REPUBLIKA.CO.ID, WELLINGTON -- Selandia Baru mengesahkan Undang-Undang (UU) keamanan baru untuk mengkriminalisasi persiapan serangan teror pada Kamis (3/9). Keputusan itu akan memperketat celah yang sebelumnya dipicu seorang pria melakukan penusukan massal di kota terpadat di negara itu.
Menteri Kehakiman Selandia Baru Kris Faafoi menyatakan, UU keamanan baru itu akan menghukum upaya merencanakan dan mempersiapkan serangan teror. Aturan tersebut sejalan dengan sebagian besar negara lain.
"Sifat terorisme telah berubah. Di seluruh dunia ada lebih banyak aktor tunggal, daripada kelompok terorganisir yang lebih besar," kata Faafoi dalam sebuah pernyataan melalui email.
Selandia Baru berusaha selama berbulan-bulan untuk memperkuat UU keamanannya di tengah peningkatan kekhawatiran akan serangan teror tunggal. Aturan baru itu akhirnya dikeluarkan melalui parlemen setelah Aathil Mohamed Samsudeen menikam dan melukai tujuh orang di sebuah supermarket di Auckland awal bulan ini.
Undang-undang baru itu muncul kurang dari sebulan setelah polisi menembak mati Samsudeen beberapa saat setelah dia melancarkan serangannya.
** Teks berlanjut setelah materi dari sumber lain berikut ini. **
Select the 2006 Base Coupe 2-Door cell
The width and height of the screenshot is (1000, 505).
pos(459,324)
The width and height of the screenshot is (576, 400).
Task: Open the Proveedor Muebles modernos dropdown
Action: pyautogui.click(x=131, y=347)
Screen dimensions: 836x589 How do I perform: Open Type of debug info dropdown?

Warga negara Sri Lanka berusia 32 tahun ini sebelumnya telah divonis dan dipenjarakan selama sekitar tiga tahun sebelum dibebaskan pada Juli.
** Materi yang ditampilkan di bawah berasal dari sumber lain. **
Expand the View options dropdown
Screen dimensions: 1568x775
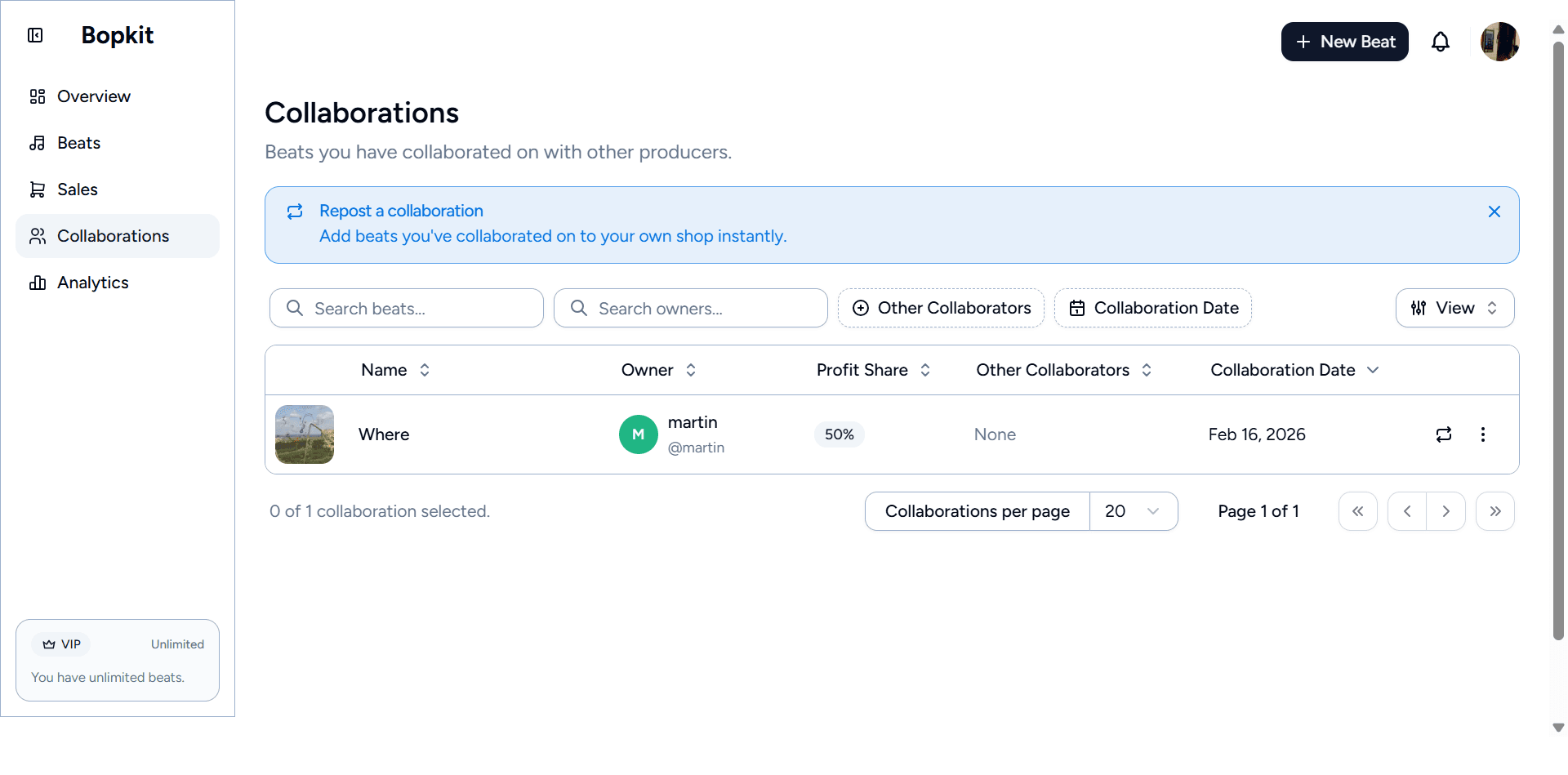coord(1454,308)
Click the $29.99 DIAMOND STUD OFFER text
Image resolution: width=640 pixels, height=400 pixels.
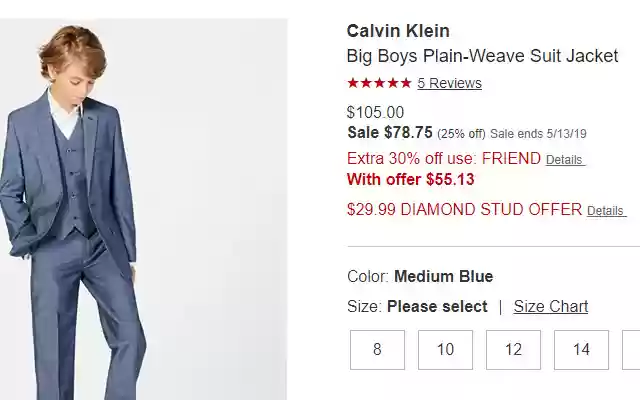(464, 210)
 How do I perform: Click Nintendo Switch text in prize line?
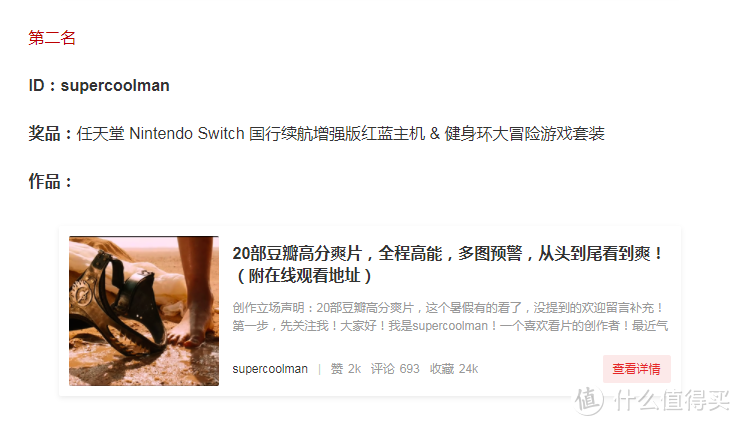point(187,133)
Selandia Baru pada 2020 tidak berhasil menuntut Samsudeen dengan pelanggaran terorisme setelah dia membeli pisau berburu dan ditemukan dengan video ISIS. Namun, seorang hakim memutuskan Samsudeen tidak melanggar UU teror Selandia Baru pada saat itu. Dia dibebaskan, meskipun ditempatkan di bawah pengawasan polisi 24 jam.